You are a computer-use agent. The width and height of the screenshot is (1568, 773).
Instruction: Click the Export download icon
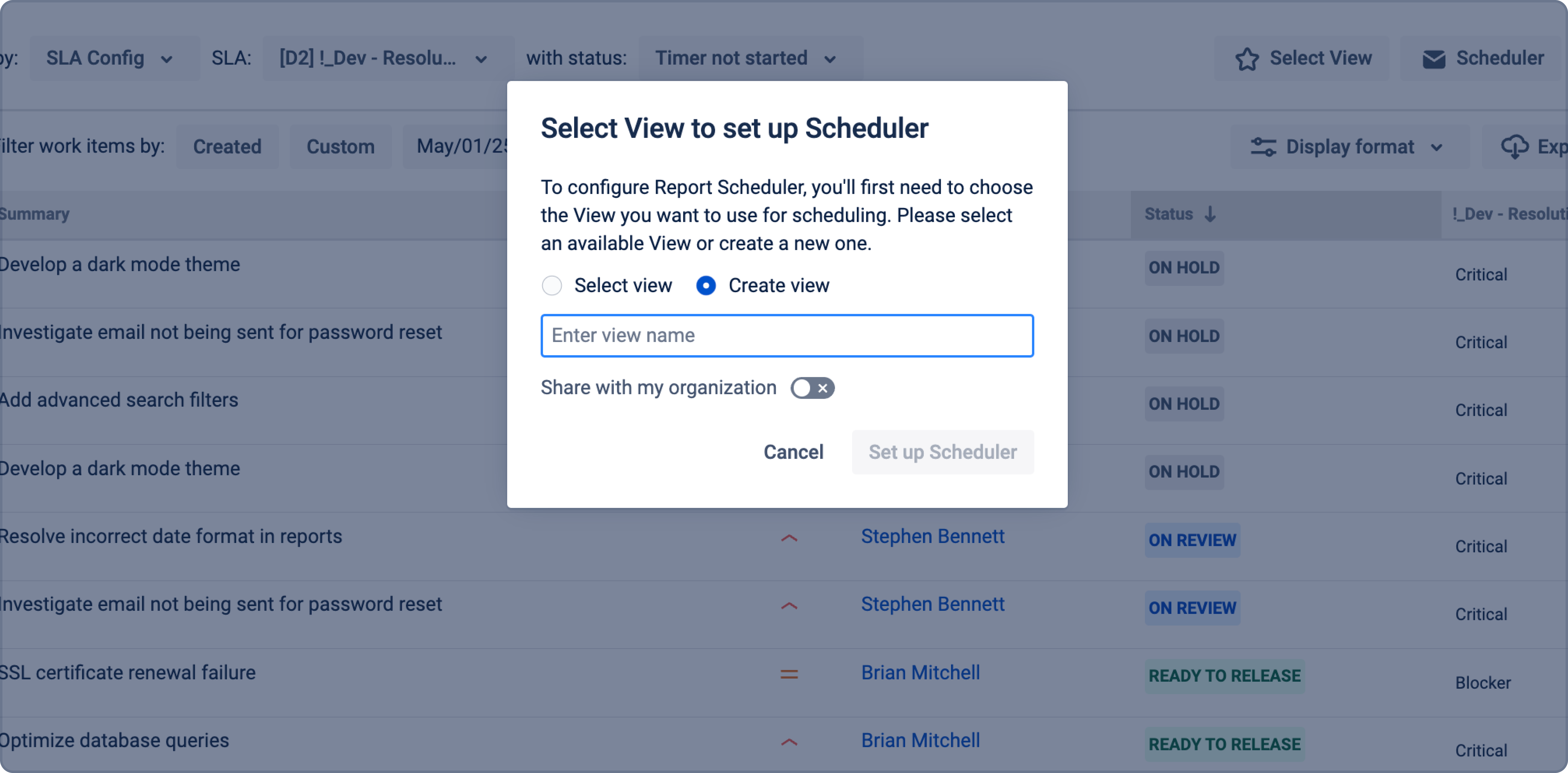click(1516, 146)
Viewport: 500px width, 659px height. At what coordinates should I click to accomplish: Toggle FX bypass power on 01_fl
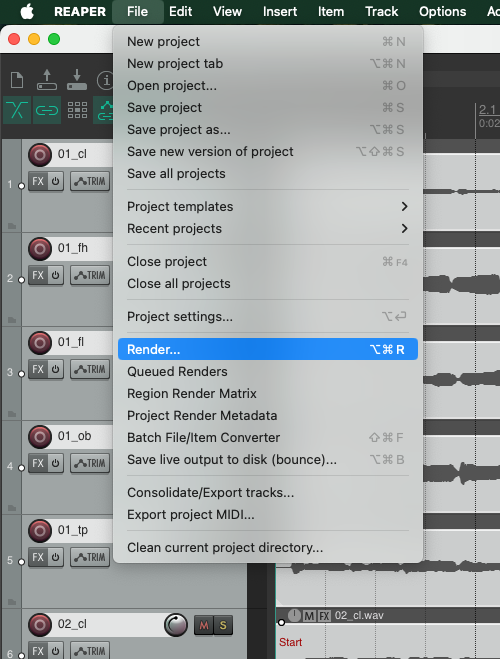[x=55, y=369]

________

> WORK ORDER
The copy should hold exactly the lines from the line containing "Instruction: Click the Export download icon" through the last line of the records, both included, and no pictures or other lines.

> REPLY
Instruction: Click the Export download icon
click(1516, 146)
Viewport: 500px width, 659px height. At what coordinates should I click to accomplish: Toggle FX bypass power on 01_fl
[x=55, y=369]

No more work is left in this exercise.